10.14254/jsdtl.2021.6-2.1

Publication Title

Journal of Sustainable Development of Transport and Logistics

Volume

6

Issue

2

Pages

6-24

Abstract

The complex demand pattern of ride-sourcing remains to be a challenge to transportation modeling practitioners due to the infancy and the inherently dynamic nature of the ride-sourcing system. Spatial effects exploration and analysis protocols can provide informative insights on the underlying structure of demand and trip characteristics. Those protocols can be thought of as an opportunistic strategy to alleviate the complexity and help specifying the appropriate econometric models for the system. Spatial effects exploration is comparable to point pattern analysis, in which, signals from spatial entities, like census tracts, can be analyzed statistically to reveal whether a specific phenomenon respective signal distribution is a completely random process or if it follows some regular pattern. The results of such analysis help to explore the investigated phenomenon and conceptualize its causal forces.
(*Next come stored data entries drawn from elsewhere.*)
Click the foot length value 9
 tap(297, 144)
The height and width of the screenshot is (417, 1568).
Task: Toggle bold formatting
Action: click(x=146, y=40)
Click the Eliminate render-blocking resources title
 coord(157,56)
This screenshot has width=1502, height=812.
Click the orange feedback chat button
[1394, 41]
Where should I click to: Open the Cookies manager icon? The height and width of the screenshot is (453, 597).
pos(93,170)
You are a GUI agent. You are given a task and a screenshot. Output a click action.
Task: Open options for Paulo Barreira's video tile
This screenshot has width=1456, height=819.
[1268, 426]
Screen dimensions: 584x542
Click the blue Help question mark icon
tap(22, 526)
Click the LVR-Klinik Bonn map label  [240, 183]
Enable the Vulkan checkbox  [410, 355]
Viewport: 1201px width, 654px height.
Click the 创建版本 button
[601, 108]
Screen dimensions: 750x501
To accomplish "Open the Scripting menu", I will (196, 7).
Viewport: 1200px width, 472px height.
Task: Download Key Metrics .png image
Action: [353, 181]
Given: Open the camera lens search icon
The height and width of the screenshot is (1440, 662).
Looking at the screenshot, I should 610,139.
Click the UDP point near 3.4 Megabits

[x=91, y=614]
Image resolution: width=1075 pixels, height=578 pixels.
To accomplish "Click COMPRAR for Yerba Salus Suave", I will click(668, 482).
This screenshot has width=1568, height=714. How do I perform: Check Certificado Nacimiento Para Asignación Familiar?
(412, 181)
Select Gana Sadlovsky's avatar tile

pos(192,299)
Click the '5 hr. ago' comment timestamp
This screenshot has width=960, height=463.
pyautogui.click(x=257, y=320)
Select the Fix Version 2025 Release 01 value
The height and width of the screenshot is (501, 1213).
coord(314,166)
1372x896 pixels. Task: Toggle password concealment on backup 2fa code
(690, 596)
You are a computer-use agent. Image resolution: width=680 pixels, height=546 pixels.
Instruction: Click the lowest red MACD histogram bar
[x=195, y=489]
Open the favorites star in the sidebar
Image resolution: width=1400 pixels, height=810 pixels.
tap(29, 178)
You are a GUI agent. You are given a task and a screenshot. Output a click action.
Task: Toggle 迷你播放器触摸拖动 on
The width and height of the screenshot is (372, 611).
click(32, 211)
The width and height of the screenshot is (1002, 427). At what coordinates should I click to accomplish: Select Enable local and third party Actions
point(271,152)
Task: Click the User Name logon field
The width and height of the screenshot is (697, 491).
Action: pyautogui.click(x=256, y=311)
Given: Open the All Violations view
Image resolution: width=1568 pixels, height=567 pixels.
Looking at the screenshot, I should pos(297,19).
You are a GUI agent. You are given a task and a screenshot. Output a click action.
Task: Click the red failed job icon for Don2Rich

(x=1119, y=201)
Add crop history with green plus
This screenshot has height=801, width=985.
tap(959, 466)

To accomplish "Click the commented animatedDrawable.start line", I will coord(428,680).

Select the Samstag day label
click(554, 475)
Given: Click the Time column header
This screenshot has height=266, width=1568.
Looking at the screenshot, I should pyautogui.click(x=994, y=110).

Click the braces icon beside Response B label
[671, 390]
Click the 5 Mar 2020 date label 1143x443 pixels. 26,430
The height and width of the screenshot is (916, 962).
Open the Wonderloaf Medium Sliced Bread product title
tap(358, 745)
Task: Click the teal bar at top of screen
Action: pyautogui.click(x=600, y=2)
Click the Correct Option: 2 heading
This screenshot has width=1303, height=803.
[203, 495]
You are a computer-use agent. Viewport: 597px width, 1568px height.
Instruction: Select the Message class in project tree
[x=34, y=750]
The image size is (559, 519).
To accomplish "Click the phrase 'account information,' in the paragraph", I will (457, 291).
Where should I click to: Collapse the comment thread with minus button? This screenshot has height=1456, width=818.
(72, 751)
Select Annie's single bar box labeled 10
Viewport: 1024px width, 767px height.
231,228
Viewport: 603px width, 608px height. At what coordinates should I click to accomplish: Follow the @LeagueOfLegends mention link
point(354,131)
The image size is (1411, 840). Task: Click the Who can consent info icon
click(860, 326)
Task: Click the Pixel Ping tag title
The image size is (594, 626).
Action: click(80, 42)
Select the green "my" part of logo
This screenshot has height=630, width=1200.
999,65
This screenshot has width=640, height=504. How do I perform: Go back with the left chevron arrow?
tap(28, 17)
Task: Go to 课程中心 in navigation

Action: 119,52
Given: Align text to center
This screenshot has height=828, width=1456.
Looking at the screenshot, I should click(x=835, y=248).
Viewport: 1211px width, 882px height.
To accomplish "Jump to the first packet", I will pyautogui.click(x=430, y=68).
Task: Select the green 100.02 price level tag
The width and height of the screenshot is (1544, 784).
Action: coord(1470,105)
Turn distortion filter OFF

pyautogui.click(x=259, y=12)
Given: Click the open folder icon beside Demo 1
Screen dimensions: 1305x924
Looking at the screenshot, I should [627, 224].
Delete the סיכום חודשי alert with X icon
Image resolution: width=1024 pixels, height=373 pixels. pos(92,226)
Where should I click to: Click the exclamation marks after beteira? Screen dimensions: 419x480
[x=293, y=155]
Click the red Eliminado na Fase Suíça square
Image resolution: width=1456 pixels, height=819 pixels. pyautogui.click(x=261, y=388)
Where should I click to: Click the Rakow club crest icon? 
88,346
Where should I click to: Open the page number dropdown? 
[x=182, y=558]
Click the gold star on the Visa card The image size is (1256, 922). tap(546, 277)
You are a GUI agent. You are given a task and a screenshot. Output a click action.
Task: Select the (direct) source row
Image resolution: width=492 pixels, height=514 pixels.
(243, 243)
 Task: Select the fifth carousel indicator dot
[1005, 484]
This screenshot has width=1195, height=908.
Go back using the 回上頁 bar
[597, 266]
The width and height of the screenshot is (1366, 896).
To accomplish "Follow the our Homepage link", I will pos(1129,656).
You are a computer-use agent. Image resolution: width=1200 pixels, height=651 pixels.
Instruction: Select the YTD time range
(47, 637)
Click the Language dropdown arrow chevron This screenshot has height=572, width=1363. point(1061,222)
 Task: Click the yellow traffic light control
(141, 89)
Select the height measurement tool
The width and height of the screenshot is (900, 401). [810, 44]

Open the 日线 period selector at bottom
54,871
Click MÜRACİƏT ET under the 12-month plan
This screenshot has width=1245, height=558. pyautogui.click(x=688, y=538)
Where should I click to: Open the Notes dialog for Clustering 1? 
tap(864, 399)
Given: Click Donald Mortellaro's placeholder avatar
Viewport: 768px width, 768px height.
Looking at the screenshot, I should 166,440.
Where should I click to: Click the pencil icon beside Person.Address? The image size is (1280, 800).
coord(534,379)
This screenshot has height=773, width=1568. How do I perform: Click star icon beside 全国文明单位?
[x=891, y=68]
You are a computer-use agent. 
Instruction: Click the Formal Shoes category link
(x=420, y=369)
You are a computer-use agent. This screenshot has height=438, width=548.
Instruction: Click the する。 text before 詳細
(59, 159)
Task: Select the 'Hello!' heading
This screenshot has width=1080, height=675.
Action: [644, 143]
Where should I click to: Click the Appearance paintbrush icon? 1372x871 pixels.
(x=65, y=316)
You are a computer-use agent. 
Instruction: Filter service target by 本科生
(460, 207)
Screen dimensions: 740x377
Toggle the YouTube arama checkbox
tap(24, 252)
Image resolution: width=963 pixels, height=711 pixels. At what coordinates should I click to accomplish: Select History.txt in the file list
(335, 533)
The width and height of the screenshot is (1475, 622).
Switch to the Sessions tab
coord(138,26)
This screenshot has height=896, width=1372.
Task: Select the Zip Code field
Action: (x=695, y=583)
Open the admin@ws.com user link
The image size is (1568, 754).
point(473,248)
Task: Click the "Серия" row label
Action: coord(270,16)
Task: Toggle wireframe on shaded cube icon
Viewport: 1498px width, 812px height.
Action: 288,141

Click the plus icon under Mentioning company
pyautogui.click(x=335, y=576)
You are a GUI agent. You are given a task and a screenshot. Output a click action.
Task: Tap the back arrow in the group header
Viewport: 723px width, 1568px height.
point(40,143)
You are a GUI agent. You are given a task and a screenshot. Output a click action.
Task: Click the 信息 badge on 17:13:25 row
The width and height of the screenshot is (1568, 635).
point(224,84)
In this paper, we apply spatial pattern analysis edge methods integrated into a visual analytics framework to: (1) test the null hypothesis of system demand complete randomness; (2) further analyze and explain this demand in terms of the origin-destination (OD) flow and trips characteristics, i.e., length and duration; and (3) develop a pattern profile of the demand and trip characteristics to provide potential directions to modeling and predictive analytics approaches. This framework helps explain the ride-sourcing system demand and trip characteristics in space and time to fill the gap in integrating the system in multimodal transportation frameworks. We use the ride-sourcing trip dataset released from the City of Chicago, USA, for the year 2019 to showcase the proposed methods and their novelty in capturing such effects as well as explaining the underlying complexities in a streamlined workflow. The ride-sourcing demand hotspots were explored and identified in the city’s central business district. A novel method to capture and analyze the origin-destination flowlines was developed and implemented. Finally, a complementary trip characteristics pattern analysis was conducted to fully comprehend the system and validate the findings from the system demand points and OD-flowlines.

ORCID

0000-0003-1927-758X (Kelleny), 0000-0002-9806-4402 (Ishak)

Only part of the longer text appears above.